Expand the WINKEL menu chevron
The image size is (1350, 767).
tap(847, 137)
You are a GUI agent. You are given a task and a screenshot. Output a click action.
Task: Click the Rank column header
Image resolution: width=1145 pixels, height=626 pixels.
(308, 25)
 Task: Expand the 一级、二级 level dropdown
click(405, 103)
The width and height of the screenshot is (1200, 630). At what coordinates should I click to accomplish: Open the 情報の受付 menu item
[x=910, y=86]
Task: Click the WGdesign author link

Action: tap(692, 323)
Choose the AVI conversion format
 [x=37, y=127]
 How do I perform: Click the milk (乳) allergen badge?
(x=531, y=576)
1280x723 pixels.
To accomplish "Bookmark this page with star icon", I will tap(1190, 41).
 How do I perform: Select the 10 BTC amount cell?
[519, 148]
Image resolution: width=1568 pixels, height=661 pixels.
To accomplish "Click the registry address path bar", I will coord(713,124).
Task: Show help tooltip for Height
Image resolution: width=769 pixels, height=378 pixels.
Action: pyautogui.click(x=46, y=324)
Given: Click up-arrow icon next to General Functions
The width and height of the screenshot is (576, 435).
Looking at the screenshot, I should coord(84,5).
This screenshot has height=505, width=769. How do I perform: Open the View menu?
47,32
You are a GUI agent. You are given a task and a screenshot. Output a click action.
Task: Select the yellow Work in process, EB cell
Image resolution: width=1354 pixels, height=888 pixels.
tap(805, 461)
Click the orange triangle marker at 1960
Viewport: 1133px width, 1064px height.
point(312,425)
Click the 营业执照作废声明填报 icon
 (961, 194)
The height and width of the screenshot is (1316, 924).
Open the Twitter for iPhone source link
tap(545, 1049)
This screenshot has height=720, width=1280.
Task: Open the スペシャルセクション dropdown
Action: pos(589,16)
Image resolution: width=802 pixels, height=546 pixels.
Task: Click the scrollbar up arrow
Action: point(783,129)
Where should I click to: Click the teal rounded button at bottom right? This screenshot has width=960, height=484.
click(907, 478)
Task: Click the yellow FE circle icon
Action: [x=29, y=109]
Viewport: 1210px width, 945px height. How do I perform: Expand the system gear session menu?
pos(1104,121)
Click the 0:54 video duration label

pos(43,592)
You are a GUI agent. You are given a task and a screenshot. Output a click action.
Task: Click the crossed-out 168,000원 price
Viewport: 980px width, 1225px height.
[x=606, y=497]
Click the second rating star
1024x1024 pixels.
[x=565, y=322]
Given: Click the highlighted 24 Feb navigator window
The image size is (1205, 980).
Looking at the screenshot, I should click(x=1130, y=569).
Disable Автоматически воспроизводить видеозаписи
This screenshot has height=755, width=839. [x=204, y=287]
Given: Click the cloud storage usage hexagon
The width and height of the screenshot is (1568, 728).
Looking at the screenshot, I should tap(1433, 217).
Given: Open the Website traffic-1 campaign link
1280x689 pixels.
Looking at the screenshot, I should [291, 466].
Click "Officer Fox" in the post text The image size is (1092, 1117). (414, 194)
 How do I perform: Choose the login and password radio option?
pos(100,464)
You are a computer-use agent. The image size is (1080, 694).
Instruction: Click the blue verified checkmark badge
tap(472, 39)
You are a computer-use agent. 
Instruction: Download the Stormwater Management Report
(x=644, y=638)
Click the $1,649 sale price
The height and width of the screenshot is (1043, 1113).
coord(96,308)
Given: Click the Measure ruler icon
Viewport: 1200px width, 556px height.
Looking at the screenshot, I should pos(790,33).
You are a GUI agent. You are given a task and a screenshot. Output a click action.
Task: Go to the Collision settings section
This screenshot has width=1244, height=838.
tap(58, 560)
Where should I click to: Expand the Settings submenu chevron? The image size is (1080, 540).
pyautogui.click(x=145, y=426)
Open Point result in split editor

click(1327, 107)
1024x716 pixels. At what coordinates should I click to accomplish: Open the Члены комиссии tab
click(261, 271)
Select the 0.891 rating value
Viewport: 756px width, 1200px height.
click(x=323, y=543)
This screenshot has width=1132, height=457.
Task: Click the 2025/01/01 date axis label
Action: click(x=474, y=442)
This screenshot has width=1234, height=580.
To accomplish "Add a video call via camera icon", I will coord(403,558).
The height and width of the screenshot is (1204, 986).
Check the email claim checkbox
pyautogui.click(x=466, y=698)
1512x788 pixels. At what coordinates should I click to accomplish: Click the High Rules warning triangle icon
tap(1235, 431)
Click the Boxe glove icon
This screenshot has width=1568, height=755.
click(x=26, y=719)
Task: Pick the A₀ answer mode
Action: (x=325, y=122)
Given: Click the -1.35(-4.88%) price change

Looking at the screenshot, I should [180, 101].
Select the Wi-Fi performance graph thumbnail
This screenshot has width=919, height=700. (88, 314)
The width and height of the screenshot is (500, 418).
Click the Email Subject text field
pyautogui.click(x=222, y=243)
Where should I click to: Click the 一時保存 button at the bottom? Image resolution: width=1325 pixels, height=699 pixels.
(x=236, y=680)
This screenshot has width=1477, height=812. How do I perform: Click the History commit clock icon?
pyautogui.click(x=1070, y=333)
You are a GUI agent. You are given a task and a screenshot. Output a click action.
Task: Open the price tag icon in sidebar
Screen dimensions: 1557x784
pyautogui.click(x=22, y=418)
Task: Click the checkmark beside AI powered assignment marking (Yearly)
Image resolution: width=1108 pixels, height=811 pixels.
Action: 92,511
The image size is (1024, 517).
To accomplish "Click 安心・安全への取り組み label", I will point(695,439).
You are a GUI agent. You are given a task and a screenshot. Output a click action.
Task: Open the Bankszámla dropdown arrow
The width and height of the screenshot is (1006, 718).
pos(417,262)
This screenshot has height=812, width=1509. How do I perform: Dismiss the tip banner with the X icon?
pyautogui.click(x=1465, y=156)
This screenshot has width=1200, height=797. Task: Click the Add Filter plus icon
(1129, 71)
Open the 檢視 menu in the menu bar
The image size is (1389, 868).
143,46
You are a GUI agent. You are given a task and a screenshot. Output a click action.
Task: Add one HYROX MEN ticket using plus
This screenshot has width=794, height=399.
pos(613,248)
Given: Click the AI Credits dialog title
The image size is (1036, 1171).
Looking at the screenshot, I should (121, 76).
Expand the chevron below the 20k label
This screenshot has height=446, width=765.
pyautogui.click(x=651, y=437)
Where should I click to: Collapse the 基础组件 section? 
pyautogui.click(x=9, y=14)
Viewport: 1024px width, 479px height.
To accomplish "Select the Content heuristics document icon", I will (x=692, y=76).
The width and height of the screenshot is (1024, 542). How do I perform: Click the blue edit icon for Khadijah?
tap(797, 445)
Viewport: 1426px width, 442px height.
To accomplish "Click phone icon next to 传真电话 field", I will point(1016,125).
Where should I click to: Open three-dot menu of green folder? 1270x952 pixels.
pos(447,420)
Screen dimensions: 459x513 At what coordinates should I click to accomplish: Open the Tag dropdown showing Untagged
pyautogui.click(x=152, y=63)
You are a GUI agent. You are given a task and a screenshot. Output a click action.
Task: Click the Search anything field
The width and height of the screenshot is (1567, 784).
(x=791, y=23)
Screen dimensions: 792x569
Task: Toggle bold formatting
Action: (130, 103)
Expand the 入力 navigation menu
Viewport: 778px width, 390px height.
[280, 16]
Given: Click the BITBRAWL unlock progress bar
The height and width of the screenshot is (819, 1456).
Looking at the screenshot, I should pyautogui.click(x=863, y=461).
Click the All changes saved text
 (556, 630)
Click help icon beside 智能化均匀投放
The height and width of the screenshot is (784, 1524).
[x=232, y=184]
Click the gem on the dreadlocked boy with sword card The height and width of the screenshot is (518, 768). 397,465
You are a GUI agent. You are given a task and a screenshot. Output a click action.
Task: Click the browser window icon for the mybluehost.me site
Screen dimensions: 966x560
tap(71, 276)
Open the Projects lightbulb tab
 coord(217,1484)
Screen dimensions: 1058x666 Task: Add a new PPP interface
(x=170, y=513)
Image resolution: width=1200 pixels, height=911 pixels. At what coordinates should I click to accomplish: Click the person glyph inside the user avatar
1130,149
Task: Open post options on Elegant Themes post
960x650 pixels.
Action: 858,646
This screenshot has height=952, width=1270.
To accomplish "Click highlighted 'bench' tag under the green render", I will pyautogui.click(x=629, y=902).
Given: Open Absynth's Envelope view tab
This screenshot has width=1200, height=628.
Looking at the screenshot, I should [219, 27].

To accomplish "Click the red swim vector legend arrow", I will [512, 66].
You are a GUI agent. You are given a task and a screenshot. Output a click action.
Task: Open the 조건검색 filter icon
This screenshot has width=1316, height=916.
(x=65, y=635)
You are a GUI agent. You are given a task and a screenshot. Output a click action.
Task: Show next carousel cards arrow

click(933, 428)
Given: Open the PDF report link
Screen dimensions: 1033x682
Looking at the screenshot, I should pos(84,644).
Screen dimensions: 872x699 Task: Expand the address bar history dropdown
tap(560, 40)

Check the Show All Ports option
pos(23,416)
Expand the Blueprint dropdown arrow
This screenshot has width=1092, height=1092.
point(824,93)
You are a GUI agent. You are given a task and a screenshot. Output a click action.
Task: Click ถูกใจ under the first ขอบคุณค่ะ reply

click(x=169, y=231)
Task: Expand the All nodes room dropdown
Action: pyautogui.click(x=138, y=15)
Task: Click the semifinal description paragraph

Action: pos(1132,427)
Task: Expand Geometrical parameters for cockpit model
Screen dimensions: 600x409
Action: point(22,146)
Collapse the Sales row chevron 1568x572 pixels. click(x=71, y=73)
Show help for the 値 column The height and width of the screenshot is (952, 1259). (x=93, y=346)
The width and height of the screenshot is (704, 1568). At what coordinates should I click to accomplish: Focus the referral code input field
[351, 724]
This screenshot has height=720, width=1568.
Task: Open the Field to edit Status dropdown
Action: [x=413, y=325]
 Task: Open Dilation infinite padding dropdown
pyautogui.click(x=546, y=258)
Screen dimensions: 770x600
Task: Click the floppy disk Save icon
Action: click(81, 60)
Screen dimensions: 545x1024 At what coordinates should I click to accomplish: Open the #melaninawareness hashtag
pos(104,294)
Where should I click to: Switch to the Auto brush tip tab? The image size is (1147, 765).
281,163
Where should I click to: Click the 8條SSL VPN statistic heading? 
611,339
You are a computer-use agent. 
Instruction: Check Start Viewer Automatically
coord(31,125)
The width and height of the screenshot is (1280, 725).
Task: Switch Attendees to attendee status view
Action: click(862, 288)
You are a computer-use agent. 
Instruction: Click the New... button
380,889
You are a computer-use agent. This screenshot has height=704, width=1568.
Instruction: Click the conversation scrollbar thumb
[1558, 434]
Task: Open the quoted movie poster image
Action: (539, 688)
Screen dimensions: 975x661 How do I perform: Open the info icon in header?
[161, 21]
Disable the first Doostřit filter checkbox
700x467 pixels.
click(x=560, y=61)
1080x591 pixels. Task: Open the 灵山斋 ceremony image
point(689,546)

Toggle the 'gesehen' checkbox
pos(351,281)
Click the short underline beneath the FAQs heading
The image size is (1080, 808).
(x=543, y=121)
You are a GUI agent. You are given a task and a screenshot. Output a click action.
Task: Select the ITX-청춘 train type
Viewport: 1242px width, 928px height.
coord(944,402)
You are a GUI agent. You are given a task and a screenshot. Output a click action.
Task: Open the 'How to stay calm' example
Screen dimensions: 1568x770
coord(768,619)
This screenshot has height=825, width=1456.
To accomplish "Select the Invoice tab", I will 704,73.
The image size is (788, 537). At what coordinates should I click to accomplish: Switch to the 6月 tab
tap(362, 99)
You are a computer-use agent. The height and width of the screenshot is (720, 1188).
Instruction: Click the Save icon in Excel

--

* **DIRECTIONS FOR THIS TASK**
Go through the material line by line and state how many lines hold "window", with no other words.

* **YOUR SOLUTION**
2